Given the following list:
times = [datetime.timedelta(0, 1, 256273), datetime.timedelta(0, 0, 910417), datetime.timedelta(0, 0, 388175)]
How would I get the average of times? Doing the following gives me an error:
avg = (float(sum(times)) / len(times))
TypeError: unsupported operand type(s) for +: 'int' and 'datetime.timedelta'
There are two problems here:
sum() starts out the summing with an integer 0. You cannot add a timedelta() object to an integer, so you get an error:
>>> import datetime
>>> times = [datetime.timedelta(0, 1, 256273), datetime.timedelta(0, 0, 910417), datetime.timedelta(0, 0, 388175)]
>>> sum(times)
Traceback (most recent call last):
File "<stdin>", line 1, in <module>
TypeError: unsupported operand type(s) for +: 'int' and 'datetime.timedelta'
Even if you could just use sum() outright, you cannot convert a timedelta() object to a float() by passing it to the float() function:
>>> float(datetime.timedelta())
Traceback (most recent call last):
File "<stdin>", line 1, in <module>
TypeError: float() argument must be a string or a number
You need to tell sum() to start with an empty timedelta (start at timedelta(0)) and use the timedelta.total_seconds() function to get a floating point number:
>>> sum(times, datetime.timedelta())
datetime.timedelta(0, 2, 554865)
>>> sum(times, datetime.timedelta()).total_seconds()
2.554865
>>> sum(times, datetime.timedelta()).total_seconds() / len(times)
0.8516216666666666
You can omit the .total_seconds() part and get another timedelta() object:
>>> sum(times, datetime.timedelta()) / len(times)
datetime.timedelta(0, 0, 851621)
which is going to be more accurate.

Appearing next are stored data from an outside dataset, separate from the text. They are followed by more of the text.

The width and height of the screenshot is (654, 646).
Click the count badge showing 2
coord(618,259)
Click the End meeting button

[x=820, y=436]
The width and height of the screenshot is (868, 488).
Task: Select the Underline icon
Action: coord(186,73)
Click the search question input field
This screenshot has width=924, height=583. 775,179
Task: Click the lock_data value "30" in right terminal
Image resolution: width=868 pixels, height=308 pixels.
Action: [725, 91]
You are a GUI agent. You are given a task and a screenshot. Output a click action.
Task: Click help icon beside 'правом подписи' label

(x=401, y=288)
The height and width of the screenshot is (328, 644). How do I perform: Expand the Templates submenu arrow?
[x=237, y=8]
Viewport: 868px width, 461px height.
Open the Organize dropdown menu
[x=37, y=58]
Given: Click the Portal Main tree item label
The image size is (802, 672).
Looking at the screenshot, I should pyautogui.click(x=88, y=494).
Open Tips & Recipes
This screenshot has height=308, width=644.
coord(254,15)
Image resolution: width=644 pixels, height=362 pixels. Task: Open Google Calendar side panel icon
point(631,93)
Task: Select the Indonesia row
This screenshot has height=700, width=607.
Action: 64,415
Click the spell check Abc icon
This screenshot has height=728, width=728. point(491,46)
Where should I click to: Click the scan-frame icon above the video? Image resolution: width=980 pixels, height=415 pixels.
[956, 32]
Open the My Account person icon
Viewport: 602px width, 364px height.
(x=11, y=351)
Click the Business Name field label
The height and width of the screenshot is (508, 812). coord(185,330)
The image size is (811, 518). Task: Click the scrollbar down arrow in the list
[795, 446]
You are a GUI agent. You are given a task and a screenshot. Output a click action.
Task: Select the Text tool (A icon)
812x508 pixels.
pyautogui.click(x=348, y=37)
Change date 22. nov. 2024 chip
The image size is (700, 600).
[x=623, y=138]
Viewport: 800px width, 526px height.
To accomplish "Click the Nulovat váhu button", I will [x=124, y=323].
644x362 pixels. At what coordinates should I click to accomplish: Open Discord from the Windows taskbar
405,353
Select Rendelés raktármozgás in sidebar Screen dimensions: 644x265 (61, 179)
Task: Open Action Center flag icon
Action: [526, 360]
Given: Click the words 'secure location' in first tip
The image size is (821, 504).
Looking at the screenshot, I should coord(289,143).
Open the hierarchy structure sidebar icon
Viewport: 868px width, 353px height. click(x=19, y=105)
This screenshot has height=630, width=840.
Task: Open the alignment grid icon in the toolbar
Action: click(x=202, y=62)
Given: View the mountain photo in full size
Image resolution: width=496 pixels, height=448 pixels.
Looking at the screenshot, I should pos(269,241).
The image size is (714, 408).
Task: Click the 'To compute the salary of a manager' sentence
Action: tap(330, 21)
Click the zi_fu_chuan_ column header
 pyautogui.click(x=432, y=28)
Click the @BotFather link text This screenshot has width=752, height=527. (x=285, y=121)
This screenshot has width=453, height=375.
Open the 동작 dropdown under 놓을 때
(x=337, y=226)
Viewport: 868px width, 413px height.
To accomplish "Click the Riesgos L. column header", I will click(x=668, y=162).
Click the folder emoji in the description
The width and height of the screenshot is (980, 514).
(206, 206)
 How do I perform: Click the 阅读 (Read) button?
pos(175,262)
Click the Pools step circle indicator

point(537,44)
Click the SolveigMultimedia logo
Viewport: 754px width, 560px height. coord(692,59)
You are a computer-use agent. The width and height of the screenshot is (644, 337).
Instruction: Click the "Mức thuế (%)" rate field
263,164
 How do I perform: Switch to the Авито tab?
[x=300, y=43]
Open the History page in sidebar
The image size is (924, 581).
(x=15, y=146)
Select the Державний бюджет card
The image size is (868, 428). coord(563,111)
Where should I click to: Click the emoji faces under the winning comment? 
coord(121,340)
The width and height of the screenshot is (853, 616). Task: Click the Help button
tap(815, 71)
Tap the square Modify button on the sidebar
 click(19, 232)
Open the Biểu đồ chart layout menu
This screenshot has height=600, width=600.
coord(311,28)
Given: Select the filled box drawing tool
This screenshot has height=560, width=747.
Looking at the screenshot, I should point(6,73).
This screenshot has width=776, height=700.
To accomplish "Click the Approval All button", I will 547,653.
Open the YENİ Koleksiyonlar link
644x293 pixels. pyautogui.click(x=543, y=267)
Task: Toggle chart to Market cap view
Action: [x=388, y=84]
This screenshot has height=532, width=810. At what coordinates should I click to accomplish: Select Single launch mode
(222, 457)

You can always call .total_seconds() after the division:
>>> (sum(times, datetime.timedelta()) / len(times)).total_seconds()
0.851621
Another option is to use list comprehension to get a list of floats, which can be summed:
avg = sum([t.total_seconds() for t in times]) / len(times)
# avg == 0.851621666667
But as Martijn said, it is more accurate to sum timedelta objects together, starting from an empty one.